You’ll have to excuse Jow Forums - they have a weird relationship to the Mosin, where they’ve never gotten over the fact that they used to cost $70 back 20 years ago, so they think that’s what they ought to cost forever in the same way your Boomer grandma thinks movie tickets should still cost a quarter.

Bottom line is you overpaid a little, but not enough to get upset over.

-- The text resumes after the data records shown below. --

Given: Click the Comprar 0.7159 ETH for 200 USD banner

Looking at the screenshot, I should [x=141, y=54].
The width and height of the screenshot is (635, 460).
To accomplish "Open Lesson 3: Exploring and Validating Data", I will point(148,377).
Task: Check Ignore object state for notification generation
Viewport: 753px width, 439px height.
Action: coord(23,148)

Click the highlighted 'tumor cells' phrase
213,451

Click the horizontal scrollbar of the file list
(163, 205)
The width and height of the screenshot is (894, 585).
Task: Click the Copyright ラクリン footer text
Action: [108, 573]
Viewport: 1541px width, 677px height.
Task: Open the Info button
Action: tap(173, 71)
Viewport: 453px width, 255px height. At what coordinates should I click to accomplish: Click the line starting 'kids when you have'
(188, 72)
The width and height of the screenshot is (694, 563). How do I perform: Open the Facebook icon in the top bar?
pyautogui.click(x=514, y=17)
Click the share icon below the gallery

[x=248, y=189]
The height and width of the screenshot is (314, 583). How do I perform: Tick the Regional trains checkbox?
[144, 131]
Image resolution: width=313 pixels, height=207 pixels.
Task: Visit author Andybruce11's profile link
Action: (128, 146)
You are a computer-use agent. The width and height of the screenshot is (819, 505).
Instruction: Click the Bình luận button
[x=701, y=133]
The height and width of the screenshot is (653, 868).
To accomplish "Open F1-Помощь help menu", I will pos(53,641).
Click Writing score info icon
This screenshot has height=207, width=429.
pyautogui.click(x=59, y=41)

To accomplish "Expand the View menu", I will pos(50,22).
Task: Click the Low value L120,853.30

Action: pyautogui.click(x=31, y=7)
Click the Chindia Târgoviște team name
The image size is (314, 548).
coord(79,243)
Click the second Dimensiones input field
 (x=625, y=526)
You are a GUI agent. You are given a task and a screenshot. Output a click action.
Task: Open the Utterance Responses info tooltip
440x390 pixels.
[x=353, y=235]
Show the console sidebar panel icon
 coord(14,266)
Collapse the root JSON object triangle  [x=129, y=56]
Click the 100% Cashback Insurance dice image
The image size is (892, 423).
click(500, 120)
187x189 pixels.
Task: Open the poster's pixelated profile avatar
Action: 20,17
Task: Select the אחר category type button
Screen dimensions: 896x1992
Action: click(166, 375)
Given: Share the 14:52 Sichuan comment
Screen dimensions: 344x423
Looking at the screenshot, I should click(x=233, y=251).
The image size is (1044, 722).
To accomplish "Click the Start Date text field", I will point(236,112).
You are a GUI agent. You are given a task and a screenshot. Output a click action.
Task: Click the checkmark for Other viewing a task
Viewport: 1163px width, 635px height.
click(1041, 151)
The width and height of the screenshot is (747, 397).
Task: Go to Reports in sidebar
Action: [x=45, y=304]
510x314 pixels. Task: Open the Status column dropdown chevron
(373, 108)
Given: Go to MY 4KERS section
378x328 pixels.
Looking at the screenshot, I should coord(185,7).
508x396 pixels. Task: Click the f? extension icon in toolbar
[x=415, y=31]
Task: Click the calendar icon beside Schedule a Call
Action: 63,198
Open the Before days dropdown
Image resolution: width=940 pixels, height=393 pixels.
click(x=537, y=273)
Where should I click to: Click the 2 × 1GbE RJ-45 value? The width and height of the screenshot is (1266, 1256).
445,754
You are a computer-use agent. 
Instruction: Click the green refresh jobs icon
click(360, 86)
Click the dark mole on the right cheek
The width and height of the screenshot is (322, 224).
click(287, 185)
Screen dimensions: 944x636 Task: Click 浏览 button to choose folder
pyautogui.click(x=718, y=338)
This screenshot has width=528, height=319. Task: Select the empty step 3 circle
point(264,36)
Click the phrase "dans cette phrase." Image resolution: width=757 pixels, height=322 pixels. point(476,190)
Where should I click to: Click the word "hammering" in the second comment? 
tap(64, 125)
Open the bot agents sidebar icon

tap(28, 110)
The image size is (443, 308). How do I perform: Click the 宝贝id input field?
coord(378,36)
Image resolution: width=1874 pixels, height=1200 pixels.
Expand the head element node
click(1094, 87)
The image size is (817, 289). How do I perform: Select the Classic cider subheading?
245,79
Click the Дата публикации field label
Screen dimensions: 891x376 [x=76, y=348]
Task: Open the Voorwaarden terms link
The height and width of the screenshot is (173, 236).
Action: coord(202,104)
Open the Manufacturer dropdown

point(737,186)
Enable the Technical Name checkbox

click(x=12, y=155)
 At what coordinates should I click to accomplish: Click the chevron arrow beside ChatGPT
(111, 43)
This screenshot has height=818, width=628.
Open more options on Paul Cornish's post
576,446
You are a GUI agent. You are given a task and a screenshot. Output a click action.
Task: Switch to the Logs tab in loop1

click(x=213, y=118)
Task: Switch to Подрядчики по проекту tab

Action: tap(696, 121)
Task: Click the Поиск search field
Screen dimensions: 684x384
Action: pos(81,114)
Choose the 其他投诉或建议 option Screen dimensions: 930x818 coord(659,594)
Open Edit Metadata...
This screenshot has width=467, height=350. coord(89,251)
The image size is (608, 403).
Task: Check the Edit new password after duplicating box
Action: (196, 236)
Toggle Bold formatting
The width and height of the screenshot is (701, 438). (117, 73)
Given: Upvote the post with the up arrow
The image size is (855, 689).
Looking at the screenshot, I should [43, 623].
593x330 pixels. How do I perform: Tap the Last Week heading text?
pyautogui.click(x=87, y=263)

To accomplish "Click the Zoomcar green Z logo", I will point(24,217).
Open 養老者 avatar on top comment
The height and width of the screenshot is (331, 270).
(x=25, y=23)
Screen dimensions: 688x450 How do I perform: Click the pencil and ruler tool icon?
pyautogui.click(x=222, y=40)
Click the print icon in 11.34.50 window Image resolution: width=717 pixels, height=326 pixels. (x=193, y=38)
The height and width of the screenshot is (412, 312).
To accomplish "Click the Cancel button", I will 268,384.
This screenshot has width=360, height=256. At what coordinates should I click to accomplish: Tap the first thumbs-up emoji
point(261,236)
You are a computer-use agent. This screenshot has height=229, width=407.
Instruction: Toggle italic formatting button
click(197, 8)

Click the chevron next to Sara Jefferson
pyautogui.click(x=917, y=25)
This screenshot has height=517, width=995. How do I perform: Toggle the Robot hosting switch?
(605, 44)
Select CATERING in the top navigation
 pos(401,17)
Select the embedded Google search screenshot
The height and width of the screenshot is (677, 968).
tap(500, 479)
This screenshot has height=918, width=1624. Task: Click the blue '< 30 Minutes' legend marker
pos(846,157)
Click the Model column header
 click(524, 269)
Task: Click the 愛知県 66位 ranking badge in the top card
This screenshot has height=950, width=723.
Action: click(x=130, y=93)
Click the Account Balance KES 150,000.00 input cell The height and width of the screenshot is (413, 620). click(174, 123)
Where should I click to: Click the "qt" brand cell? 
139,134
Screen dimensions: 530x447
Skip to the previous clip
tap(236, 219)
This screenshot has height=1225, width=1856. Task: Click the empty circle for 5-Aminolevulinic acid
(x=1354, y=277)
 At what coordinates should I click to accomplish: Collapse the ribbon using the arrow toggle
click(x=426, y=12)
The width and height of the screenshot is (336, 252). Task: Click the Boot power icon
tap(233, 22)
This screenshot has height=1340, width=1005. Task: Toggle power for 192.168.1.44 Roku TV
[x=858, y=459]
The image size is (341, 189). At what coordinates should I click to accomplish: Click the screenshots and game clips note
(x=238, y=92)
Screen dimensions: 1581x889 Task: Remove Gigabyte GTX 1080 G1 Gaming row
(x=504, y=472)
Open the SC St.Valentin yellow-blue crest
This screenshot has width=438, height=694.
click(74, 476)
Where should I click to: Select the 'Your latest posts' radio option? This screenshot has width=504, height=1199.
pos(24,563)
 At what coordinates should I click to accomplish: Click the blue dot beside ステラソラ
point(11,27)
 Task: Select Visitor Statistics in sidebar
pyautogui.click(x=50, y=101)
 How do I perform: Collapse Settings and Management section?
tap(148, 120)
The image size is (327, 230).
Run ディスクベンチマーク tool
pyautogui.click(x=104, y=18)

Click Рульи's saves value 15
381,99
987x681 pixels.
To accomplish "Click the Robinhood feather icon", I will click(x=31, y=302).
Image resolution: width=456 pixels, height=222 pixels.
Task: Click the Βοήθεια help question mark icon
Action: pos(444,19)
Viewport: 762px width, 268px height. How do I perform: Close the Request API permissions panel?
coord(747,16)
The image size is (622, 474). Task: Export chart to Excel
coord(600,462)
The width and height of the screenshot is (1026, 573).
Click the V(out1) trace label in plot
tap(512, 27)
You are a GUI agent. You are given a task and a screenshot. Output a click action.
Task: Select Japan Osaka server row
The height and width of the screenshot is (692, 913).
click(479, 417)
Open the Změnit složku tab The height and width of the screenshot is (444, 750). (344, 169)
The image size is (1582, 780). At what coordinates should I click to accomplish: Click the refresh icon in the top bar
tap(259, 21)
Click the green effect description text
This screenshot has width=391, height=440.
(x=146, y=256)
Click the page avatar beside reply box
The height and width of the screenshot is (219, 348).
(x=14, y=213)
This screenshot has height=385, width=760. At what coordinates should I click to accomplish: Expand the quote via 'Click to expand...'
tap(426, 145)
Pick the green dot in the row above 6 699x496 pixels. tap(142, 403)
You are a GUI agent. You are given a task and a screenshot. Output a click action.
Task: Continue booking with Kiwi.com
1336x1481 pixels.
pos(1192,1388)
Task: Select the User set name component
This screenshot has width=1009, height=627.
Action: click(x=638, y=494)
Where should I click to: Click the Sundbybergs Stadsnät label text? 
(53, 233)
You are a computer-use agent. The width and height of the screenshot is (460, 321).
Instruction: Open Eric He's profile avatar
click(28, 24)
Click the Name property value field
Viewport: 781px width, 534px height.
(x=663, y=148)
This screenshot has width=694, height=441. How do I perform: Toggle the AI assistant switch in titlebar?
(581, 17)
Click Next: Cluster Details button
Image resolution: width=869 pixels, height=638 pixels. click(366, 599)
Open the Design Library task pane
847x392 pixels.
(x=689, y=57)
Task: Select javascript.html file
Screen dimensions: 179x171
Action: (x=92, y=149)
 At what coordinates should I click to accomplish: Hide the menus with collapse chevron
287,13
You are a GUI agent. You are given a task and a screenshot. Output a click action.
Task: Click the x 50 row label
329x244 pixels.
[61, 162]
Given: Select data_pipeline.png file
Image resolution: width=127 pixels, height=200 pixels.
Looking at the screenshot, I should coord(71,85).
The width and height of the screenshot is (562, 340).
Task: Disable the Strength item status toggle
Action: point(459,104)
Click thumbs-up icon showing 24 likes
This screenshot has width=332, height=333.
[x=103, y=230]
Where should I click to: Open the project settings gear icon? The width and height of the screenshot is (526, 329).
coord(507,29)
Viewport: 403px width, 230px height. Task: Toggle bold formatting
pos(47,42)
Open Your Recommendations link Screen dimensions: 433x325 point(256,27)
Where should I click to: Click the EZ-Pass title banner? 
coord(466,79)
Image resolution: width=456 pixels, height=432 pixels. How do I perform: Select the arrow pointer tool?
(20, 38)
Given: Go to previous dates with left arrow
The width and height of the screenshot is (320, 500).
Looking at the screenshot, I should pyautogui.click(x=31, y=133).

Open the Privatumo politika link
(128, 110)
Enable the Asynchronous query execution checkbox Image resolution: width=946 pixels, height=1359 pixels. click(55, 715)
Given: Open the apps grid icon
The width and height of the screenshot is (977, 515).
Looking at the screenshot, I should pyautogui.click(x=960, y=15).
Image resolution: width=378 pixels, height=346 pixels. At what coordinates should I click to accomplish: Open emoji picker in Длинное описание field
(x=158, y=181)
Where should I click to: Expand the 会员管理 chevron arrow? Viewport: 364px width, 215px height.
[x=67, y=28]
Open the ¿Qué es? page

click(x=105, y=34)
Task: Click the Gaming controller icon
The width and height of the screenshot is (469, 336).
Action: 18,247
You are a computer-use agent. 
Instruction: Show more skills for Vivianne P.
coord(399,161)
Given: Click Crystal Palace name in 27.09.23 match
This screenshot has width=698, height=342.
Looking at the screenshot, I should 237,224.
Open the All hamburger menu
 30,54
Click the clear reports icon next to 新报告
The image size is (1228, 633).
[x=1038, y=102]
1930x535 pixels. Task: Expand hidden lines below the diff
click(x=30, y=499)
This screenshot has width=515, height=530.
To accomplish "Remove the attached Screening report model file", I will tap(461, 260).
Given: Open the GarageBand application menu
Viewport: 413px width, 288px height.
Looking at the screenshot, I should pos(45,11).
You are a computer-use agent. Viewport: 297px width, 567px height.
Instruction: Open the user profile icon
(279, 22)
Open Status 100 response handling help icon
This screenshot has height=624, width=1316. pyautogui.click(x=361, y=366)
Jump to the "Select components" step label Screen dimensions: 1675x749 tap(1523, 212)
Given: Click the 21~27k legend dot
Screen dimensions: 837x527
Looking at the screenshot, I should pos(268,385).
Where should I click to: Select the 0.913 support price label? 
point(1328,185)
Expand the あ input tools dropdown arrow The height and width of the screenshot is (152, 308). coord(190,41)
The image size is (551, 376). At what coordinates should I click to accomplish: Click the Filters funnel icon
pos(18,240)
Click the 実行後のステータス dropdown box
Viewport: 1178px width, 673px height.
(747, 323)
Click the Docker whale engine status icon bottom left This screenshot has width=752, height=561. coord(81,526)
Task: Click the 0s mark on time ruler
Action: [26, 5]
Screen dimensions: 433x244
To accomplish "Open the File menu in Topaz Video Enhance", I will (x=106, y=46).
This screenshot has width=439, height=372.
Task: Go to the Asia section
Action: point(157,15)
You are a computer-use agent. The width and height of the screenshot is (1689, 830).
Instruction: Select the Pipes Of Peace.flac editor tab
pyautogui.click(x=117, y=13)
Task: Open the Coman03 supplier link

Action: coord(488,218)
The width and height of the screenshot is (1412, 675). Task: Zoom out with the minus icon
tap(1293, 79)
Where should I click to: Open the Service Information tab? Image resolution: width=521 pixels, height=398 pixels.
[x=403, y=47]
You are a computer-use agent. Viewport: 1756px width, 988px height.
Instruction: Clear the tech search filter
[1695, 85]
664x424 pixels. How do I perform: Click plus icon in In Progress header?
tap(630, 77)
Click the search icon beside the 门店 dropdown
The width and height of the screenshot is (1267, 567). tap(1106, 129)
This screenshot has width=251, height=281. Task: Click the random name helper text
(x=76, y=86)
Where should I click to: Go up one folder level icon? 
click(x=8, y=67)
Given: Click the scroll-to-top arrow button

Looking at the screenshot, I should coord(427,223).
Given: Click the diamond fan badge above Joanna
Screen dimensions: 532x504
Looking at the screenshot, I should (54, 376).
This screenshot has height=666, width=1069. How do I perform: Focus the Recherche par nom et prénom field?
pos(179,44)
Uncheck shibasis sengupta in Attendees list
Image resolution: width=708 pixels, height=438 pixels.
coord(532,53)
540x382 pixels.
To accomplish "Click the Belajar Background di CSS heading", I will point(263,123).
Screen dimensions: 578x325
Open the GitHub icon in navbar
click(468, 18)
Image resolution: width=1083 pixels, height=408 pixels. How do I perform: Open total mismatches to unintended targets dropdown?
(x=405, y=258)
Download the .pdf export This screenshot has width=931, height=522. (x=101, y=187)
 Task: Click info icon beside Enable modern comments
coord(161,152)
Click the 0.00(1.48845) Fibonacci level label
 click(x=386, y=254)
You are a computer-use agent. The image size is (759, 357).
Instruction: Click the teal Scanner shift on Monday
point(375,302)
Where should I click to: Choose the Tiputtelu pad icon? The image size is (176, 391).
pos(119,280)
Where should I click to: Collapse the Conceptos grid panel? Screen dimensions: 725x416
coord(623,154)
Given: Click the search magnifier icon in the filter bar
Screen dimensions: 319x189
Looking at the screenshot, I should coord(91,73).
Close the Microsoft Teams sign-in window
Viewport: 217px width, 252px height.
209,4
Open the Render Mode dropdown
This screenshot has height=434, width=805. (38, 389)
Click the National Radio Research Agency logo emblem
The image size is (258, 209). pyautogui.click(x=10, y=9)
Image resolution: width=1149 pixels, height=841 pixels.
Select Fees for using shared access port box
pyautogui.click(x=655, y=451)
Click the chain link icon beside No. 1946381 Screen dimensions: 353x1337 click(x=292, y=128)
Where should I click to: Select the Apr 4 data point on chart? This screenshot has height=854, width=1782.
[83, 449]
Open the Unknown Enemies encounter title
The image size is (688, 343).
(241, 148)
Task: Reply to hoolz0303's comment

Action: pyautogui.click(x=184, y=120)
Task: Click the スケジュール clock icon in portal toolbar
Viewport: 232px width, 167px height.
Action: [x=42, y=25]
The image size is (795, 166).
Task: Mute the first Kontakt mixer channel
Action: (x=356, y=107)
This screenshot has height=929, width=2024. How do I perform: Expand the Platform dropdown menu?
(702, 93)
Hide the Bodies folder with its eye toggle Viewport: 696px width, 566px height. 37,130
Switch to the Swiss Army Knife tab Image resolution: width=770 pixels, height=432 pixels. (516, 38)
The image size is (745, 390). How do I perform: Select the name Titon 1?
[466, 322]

That stock is sanded for sure, bubba done tried to pimp shine it

I checked out CMP, seems like a great way to get one. I’ll keep a lookout for a quality SKS too. I guess the Garand has a special cool factor for me which is part of it for sure.
Assuming bubba’d means modified somehow, no, it was in very good shape and nothing was modified. The bayonets number matches too, and I got all the little trinkets like strap and ammo pouch with it. And the guy gave me a box of ammo, guess he felt bad haha.
Good to hear I didn’t get utterly ripped

You can still buy milsurp in current-production cartridges (Ishapore 2A/2A1, FR-7/FR8, Israeli K98s in 7.62 NATO, Norwegian K98s in .30-06, etc.), but then you'd really be locking yourself out of a lot of interesting guns like this user mentioned.

I've legit never seen Arisakas, Carcanos, or Steyrs being fired at the range, so I can guarantee that you'd attract a lot of attention if you pulled up with one of those.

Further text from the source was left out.